Exercise instructions: Reproduce the material word for word, from the line containing "Click the reset code icon" through its last line, including both.

Records shown:
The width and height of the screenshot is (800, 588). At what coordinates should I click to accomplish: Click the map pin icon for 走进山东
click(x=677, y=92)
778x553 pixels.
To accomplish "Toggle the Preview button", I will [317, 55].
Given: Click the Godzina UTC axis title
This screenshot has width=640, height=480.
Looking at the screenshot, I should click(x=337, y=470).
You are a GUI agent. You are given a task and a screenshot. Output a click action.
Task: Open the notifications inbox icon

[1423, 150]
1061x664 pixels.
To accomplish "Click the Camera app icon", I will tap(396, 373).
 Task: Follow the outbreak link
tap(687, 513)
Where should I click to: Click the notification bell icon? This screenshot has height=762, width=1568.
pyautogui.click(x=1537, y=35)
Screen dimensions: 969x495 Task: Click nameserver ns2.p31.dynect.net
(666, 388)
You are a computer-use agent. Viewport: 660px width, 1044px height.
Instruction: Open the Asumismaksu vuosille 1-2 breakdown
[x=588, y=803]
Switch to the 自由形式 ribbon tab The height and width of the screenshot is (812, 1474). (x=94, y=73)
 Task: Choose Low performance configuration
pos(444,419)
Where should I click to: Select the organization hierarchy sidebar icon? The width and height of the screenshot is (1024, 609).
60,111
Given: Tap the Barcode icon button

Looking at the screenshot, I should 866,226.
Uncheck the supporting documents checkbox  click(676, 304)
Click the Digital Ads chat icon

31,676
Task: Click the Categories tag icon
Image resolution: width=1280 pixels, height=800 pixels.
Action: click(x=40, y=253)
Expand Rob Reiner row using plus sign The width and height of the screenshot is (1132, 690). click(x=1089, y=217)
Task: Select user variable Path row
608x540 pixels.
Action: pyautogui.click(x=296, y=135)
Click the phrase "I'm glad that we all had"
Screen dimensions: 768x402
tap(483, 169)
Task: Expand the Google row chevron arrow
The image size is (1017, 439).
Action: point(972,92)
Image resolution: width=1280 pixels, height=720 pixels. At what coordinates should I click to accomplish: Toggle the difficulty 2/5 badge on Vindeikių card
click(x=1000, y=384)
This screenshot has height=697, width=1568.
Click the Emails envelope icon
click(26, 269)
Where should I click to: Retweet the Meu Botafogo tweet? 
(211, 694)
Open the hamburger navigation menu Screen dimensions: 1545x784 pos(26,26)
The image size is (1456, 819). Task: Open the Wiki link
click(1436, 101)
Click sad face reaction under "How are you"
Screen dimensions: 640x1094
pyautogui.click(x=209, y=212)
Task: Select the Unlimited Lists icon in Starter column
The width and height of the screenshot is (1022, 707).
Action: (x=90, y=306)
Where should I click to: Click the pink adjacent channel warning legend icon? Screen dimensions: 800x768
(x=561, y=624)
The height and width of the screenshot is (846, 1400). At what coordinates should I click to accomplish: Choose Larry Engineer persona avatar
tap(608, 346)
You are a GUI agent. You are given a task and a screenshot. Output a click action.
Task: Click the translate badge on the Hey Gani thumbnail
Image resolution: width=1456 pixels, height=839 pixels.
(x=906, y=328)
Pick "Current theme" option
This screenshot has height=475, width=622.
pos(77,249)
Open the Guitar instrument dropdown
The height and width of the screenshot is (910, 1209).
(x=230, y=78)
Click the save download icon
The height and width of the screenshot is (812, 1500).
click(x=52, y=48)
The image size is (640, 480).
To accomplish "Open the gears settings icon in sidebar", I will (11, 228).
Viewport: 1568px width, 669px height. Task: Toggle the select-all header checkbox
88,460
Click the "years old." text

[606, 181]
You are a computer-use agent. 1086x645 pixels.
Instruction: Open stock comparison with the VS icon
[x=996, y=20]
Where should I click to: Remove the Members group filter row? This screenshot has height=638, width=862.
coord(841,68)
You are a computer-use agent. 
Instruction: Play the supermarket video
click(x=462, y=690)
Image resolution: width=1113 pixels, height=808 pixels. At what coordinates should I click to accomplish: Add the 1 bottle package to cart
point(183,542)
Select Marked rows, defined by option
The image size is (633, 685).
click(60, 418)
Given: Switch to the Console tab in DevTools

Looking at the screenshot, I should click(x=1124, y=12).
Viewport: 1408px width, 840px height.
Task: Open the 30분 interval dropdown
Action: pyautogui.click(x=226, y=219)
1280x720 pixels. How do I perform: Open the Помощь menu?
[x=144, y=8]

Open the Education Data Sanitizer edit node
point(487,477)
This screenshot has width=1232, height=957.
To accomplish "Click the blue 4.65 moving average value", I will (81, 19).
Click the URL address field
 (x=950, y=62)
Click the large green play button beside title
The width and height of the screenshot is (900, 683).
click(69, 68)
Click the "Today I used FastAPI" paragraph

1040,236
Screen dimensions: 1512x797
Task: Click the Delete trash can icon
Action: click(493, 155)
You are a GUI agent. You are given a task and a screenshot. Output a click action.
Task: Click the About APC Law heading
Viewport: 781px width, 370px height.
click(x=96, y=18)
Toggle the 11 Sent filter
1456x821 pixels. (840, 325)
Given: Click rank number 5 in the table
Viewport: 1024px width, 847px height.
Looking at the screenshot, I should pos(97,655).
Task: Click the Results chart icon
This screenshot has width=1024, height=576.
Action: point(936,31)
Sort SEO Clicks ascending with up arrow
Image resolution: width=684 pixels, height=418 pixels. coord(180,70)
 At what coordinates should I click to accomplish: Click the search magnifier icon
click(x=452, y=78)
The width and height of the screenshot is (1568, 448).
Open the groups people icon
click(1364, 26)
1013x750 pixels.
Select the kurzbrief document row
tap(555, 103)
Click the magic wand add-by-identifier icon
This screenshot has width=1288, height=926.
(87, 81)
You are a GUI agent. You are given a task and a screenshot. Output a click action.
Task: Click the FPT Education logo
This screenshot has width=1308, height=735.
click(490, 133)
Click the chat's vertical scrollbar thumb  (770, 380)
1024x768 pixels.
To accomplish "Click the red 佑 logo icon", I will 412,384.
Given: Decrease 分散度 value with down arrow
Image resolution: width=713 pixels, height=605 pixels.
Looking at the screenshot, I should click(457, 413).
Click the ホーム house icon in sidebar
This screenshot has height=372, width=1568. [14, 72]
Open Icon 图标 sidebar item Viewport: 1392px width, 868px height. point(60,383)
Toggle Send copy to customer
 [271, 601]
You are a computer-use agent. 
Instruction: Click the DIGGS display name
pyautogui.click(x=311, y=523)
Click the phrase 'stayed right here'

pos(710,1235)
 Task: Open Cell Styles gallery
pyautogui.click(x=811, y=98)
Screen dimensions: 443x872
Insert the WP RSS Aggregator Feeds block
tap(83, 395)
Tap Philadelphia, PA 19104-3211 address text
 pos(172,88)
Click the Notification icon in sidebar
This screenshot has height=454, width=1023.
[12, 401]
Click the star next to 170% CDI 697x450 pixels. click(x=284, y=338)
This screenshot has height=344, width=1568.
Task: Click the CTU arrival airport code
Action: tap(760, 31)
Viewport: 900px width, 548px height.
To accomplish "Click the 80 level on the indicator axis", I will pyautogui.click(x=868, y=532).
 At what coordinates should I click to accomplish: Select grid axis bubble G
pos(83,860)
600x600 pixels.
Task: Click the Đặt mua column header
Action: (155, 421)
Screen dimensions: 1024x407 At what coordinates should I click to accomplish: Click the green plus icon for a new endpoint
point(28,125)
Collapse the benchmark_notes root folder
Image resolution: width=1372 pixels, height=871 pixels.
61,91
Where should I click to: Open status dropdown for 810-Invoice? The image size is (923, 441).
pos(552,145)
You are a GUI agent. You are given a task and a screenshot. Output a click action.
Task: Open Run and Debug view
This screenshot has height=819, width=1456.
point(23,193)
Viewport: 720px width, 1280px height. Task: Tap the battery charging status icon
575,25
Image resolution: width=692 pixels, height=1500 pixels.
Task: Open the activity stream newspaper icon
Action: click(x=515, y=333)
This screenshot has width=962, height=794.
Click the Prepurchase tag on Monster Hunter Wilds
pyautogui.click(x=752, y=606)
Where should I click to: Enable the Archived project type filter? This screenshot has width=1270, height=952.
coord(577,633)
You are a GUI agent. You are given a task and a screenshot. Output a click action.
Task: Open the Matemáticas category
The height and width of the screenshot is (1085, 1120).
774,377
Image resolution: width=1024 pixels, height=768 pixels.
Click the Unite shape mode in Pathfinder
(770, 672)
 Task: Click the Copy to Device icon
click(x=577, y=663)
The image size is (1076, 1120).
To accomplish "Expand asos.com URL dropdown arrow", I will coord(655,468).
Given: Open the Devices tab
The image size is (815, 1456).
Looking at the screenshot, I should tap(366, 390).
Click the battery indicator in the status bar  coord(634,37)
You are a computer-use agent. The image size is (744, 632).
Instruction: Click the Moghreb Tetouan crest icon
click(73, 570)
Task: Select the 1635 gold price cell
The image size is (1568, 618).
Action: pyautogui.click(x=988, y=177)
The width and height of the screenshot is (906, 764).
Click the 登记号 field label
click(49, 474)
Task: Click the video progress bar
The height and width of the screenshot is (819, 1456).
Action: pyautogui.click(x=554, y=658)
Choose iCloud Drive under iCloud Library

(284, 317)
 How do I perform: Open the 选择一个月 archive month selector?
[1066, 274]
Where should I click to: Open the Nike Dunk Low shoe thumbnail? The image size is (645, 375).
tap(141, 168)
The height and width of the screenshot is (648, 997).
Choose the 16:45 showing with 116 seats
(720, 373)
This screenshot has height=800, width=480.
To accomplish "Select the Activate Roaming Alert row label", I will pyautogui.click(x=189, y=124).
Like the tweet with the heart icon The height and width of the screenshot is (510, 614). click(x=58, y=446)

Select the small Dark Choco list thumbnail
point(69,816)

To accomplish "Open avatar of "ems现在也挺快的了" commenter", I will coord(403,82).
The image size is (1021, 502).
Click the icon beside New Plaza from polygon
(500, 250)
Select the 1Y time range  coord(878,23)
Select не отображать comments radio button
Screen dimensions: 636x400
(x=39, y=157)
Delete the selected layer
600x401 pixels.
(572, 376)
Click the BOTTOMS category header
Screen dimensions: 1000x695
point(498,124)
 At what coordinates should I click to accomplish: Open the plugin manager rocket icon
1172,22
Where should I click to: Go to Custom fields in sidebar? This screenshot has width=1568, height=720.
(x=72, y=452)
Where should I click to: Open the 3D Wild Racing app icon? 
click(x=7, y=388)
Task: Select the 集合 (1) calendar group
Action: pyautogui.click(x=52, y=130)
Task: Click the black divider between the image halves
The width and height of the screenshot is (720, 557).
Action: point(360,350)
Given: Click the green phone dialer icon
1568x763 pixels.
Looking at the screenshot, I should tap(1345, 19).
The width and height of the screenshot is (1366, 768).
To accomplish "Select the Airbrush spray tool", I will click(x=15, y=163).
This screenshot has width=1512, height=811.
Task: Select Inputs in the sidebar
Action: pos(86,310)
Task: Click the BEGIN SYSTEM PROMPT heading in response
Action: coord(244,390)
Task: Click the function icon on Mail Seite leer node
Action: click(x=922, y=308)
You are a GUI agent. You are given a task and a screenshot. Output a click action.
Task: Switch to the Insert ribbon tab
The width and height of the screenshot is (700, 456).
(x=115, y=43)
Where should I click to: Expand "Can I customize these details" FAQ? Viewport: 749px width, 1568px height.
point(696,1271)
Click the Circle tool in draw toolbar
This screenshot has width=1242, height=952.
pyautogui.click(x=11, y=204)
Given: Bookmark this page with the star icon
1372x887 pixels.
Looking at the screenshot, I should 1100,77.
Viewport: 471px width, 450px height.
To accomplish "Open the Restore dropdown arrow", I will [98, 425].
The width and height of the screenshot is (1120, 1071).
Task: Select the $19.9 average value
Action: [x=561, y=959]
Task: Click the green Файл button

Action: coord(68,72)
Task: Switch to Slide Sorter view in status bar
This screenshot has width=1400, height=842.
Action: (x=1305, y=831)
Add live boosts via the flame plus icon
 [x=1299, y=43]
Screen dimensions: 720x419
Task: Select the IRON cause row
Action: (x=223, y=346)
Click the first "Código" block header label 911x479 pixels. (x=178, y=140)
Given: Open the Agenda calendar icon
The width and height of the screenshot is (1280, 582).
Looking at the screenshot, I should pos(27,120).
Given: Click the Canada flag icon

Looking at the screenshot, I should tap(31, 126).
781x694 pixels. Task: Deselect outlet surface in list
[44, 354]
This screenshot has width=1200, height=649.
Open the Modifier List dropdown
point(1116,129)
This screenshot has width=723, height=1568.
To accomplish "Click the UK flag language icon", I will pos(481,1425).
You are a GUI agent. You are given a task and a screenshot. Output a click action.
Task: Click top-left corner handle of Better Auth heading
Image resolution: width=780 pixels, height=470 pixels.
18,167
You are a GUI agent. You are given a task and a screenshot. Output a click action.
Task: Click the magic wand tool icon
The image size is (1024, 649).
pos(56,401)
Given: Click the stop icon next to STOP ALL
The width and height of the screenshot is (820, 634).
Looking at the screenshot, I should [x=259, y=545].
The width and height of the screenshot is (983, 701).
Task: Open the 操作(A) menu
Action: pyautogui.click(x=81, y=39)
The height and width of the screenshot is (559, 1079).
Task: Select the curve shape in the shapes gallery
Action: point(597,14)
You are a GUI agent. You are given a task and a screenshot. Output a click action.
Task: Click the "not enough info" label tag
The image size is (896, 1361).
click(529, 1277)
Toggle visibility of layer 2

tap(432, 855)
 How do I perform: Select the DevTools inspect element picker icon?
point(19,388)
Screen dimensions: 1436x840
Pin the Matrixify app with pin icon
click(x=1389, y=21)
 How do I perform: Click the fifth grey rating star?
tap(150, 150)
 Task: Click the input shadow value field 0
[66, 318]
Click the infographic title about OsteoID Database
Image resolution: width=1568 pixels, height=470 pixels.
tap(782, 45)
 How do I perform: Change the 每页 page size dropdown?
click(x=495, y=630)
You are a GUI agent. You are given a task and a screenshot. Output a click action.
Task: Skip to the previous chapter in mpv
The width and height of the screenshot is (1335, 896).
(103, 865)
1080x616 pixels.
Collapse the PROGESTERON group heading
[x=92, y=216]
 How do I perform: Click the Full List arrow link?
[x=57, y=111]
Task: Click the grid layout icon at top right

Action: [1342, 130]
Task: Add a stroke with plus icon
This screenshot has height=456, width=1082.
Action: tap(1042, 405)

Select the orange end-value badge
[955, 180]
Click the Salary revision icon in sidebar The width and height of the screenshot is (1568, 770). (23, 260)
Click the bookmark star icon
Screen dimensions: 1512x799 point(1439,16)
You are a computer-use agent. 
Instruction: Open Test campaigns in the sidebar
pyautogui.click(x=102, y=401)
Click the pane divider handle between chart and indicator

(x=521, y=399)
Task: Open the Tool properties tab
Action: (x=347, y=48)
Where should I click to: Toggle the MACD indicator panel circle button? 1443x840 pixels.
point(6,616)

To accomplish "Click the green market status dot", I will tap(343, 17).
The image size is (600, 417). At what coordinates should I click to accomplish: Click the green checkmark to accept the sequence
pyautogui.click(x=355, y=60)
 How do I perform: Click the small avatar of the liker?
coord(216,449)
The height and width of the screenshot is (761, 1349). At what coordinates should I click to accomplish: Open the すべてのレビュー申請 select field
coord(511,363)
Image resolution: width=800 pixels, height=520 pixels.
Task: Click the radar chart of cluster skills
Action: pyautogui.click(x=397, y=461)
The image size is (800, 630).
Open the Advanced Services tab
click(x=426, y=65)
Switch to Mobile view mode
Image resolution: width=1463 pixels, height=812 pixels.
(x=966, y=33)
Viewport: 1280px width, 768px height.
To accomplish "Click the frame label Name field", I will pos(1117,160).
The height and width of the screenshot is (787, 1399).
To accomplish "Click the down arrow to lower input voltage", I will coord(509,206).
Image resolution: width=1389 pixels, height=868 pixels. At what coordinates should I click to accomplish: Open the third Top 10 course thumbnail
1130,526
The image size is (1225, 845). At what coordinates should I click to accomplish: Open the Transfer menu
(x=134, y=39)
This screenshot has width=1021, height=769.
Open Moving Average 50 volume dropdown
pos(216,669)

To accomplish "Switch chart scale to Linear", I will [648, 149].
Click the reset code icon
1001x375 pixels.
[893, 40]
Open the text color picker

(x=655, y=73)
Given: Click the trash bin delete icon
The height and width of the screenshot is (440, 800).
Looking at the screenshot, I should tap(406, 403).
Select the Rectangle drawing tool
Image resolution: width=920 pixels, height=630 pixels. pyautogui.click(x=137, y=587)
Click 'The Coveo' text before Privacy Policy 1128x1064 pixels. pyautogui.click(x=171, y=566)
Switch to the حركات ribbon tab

Worked solution:
Click the reset code icon
1001x375 pixels.
[893, 40]
Open the text color picker

(x=655, y=73)
Given: Click the trash bin delete icon
The height and width of the screenshot is (440, 800).
Looking at the screenshot, I should tap(406, 403).
Select the Rectangle drawing tool
Image resolution: width=920 pixels, height=630 pixels. pyautogui.click(x=137, y=587)
Click 'The Coveo' text before Privacy Policy 1128x1064 pixels. pyautogui.click(x=171, y=566)
Switch to the حركات ribbon tab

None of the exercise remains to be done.